Collected data entries
-------------------------
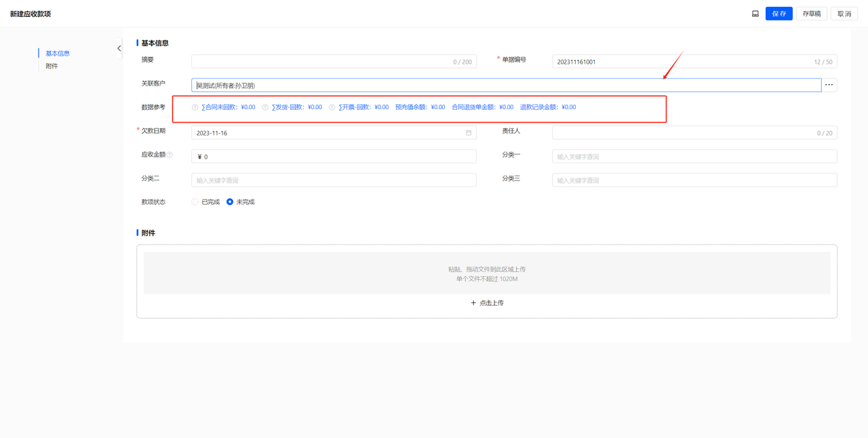Collapse the left sidebar with chevron arrow
The height and width of the screenshot is (438, 868).
point(119,48)
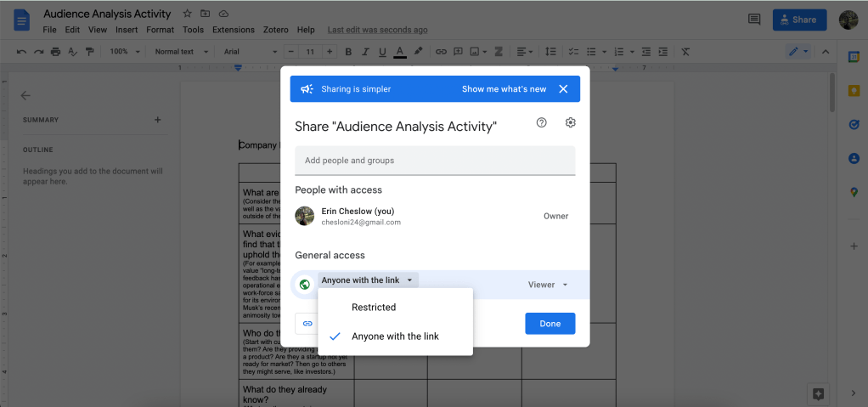The width and height of the screenshot is (868, 407).
Task: Click the 'Add people and groups' field
Action: pyautogui.click(x=435, y=161)
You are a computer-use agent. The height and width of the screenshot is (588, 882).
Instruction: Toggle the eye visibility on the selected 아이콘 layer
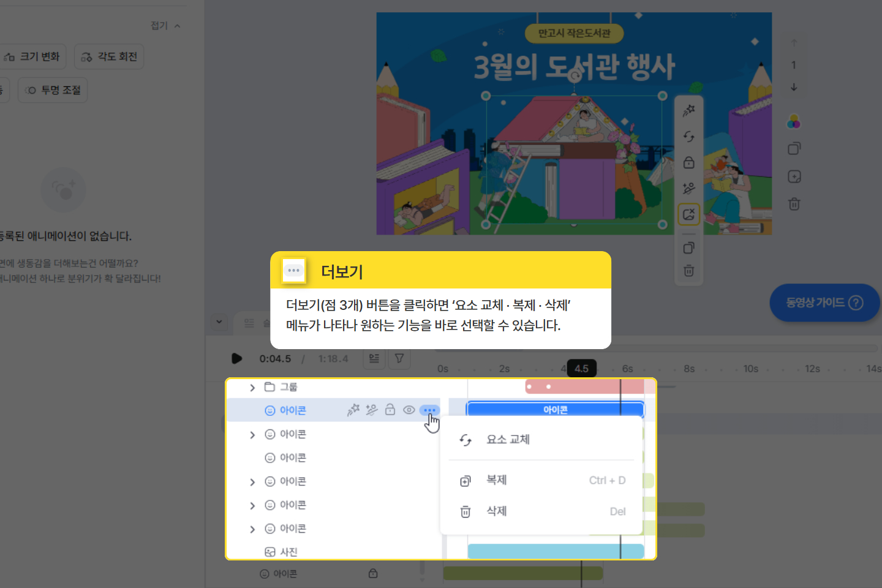[x=409, y=410]
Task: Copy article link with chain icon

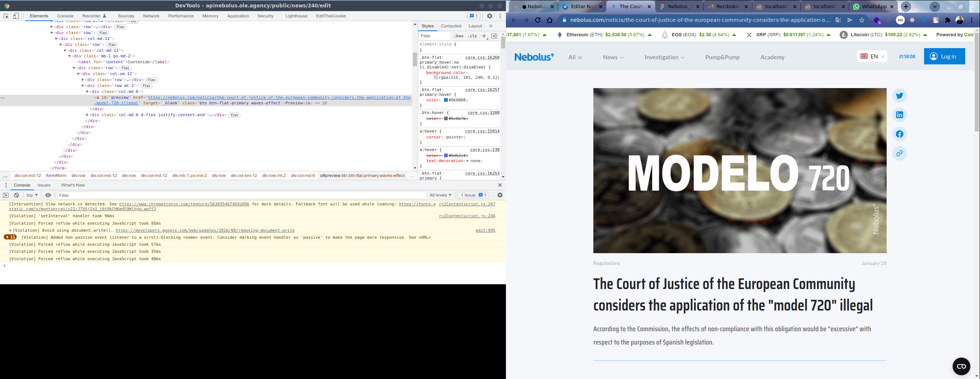Action: point(899,154)
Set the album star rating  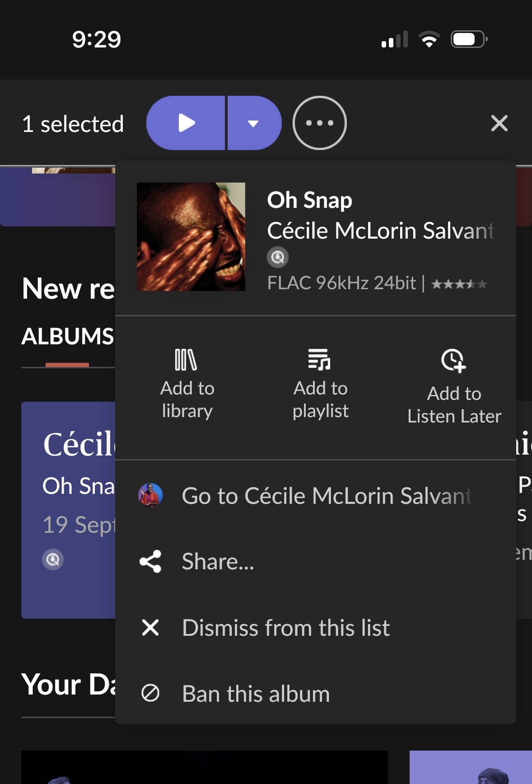pos(459,284)
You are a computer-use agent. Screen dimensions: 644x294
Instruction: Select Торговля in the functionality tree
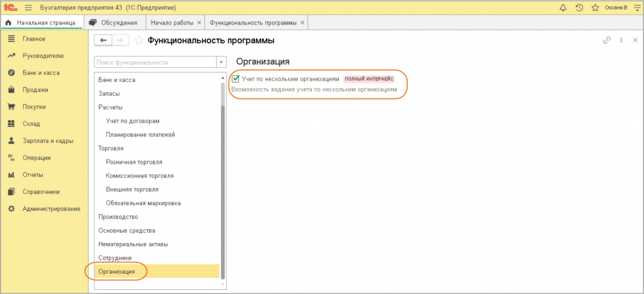click(x=111, y=148)
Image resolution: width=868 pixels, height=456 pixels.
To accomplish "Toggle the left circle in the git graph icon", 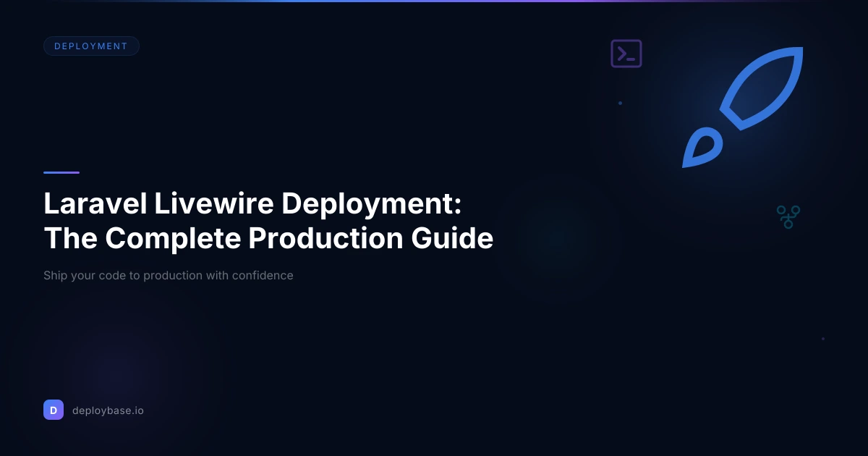I will 781,210.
-------------------------
DIRECTIONS FOR THIS TASK:
Search the entries for the string "computer". Copy every line that has it.

TASK SOLUTION:
You are a computer-use agent. The height and width of the screenshot is (588, 882).
You are a computer-use agent. Screen dimensions: 644x294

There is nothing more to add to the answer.